Banco de Portugal quer cortes salariais no privado

Estudo indica que 80% dos funcionários do sector privado mantiveram o salário-base durante a crise. Banco central pede mais flexibilidade salarial para diminuir o desemprego.

O Banco de Portugal (BdP) considera que a reforma laboral feita pelo Governo está inacabada e insiste em medidas que facilitem a vida às empresas durante os períodos de crise. No Boletim Económico de Primavera publicado esta quarta-feira, os técnicos do regulador estimam que 80% dos trabalhadores do sector privado tenham mantido o salário-base inalterado durante a crise. Com maior flexibilidade para reduzir vencimentos, alega o BdP, o desemprego não seria tão elevado.
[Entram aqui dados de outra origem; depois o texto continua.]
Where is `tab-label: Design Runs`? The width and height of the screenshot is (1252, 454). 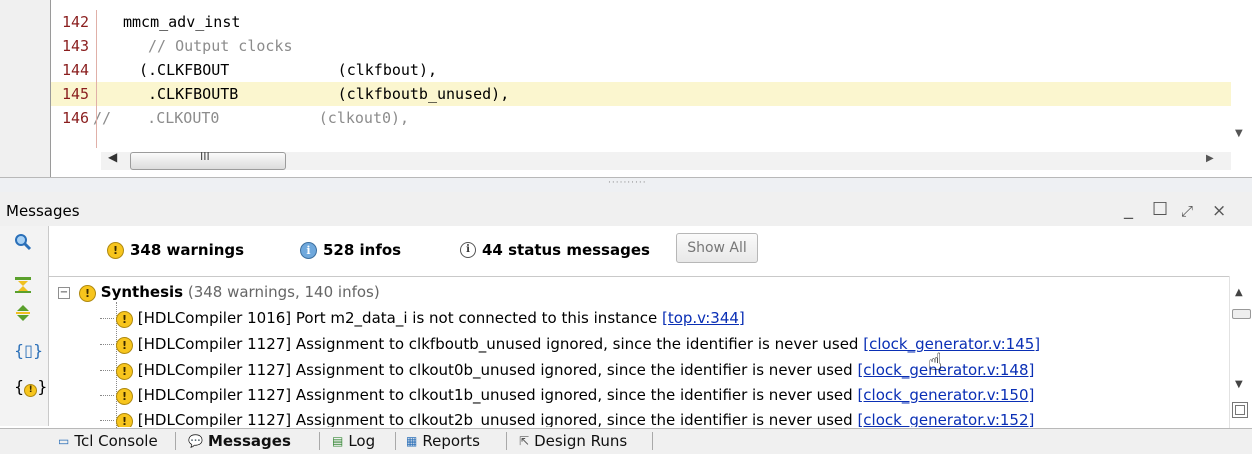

Segundo o relatório, o ajustamento na crise dos últimos anos recaiu sobretudo nos salários da Função Pública e no nível de emprego. E, segundo o Boletim, a «persistência de elevados níveis de desemprego envolve custos económicos e sociais muito assinaláveis». O organismo de Carlos Costa defende assim medidas que «aumentem a flexibilidade salarial».

Num capítulo do documento onde analisam o mercado de trabalho, os técnicos do banco central estudam o comportamento das empresas durante a crise recente, em termos de despedimentos e contratações.
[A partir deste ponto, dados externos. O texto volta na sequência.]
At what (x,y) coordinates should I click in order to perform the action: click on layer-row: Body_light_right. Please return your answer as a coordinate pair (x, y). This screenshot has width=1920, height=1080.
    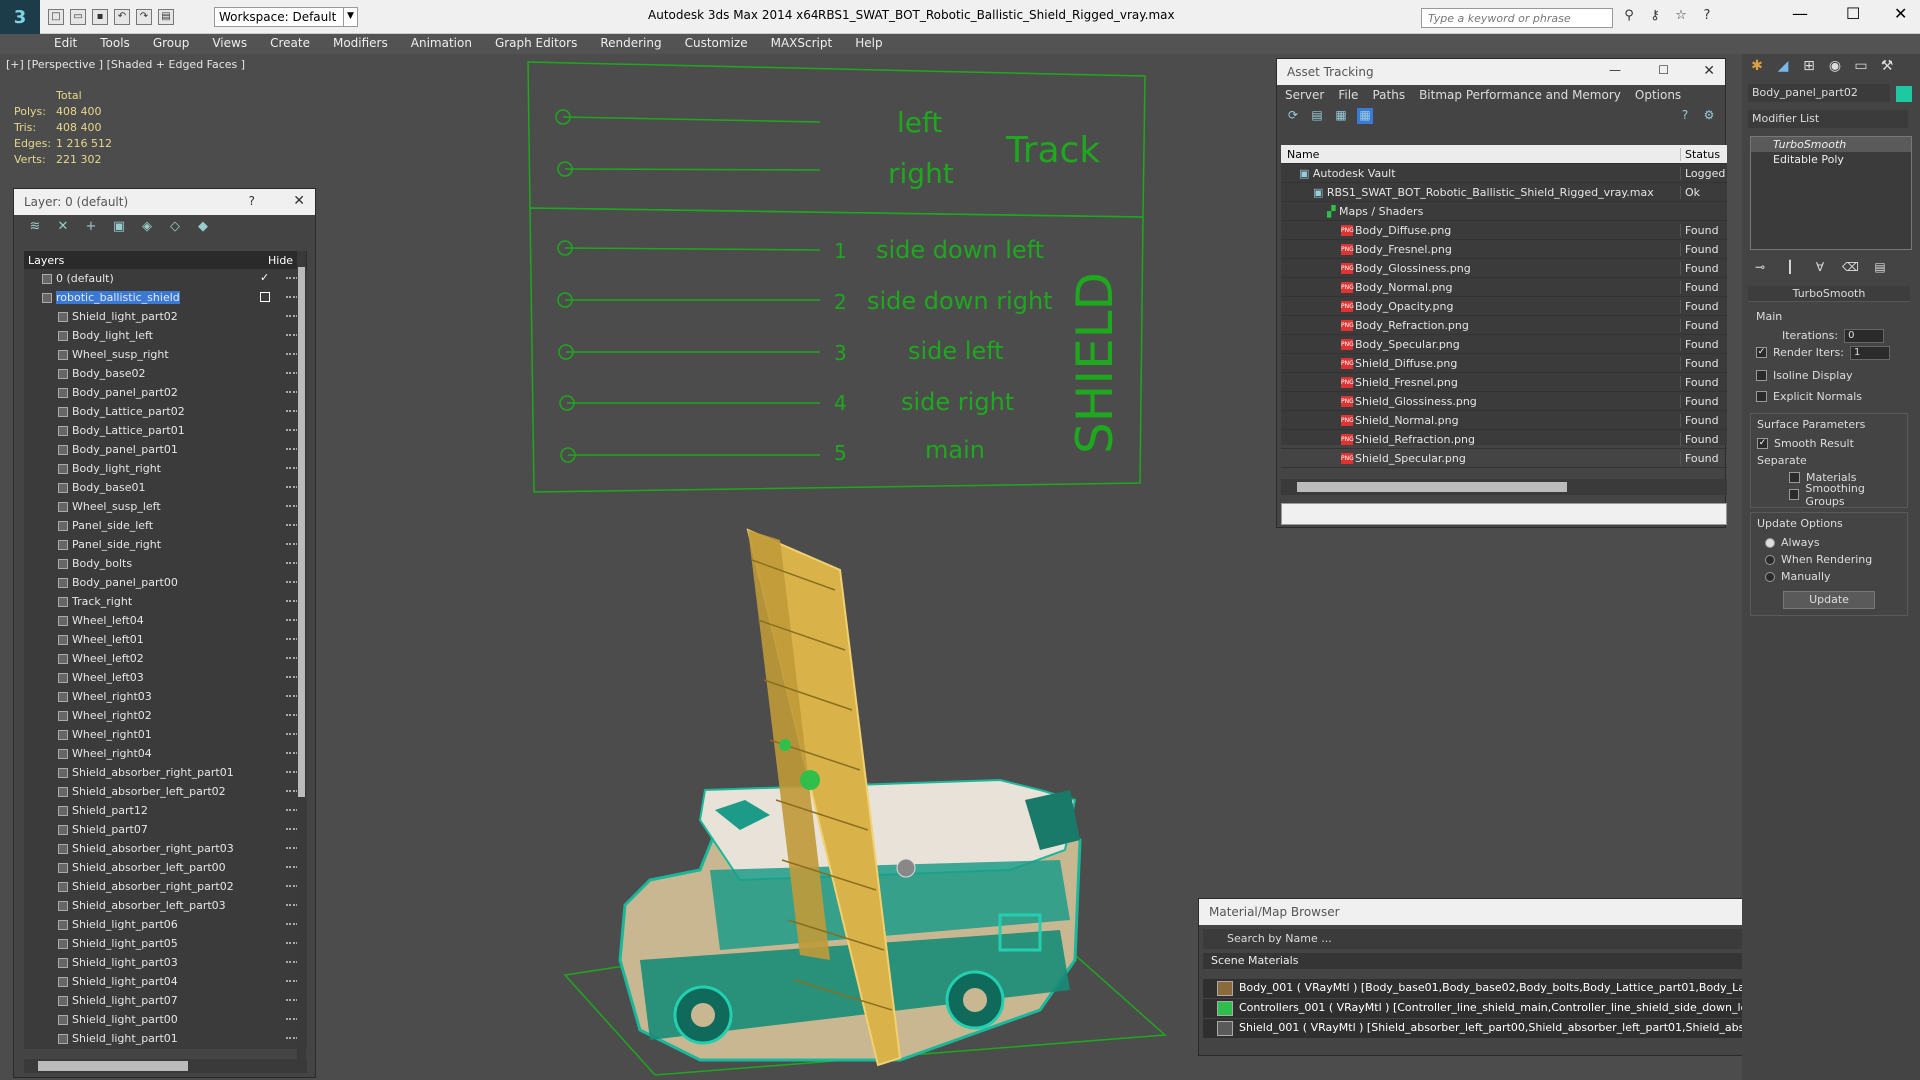
    Looking at the image, I should click on (166, 468).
Teoricamente, dizem os técnicos do BdP, o ajustamento nas empresas face à queda do volume de negócios poderia ser feito através de cortes nos salários reais dos trabalhadores ou no nível de emprego – ou uma combinação das duas medidas.

Mas o BdP sustenta que o sistema de negociação salarial em Portugal resulta num «grau de rigidez dos salários nominais que, quando combinado com uma baixa taxa de inflação, torna difícil ajustar os salários reais». Assim, a maior parte do ajustamento «fez-se à custa de reduções de emprego».

O banco central analisou o salário real médio dos trabalhadores que contribuem para a Segurança Social – um grupo constituído sobretudo por trabalhadores do sector privado.

Segundo os cálculos dos economistas, entre 2012 e 2013 cerca de 80% dos trabalhadores a tempo inteiro tiveram o seu salário-base inalterado. Houve cortes nas comissões e noutros suplementos em 60% dos trabalhadores, mas como esta componente dos vencimentos é diminuta, houve «um alcance limitado».

Com as restrições nos vencimentos, as empresas optaram assim por despedir, aumentando o desemprego. Nas crises dos anos 80, quando as empresas ainda podiam fazer ajustamentos reais do salários, com a inflação elevada, tal não aconteceu. «Não foi coincidência que entre 1984 e 1985, a taxa de desemprego só tenha aumentado de 9,1% para 9,6%», refere o relatório divulgado esta semana.

Desemprego sobe

Segundo dados do INE divulgados esta semana, a taxa de desemprego subiu pelo segundo trimestre consecutivo. Nos primeiros três meses do ano, atingiu 13,7% da população activa, acima dos 13,5% registados no trimestre anterior.

Existem actualmente 713 mil pessoas desempregadas no país (+2,1% face ao trimestre anterior). Por idades e escolaridade, o aumento trimestral da população desempregada penalizou sobretudo pessoas com mais de 45 anos e pessoas com frequência até ao terceiro ciclo do ensino básico. O sector dos serviços foi o que registou o maior aumento de desempregados.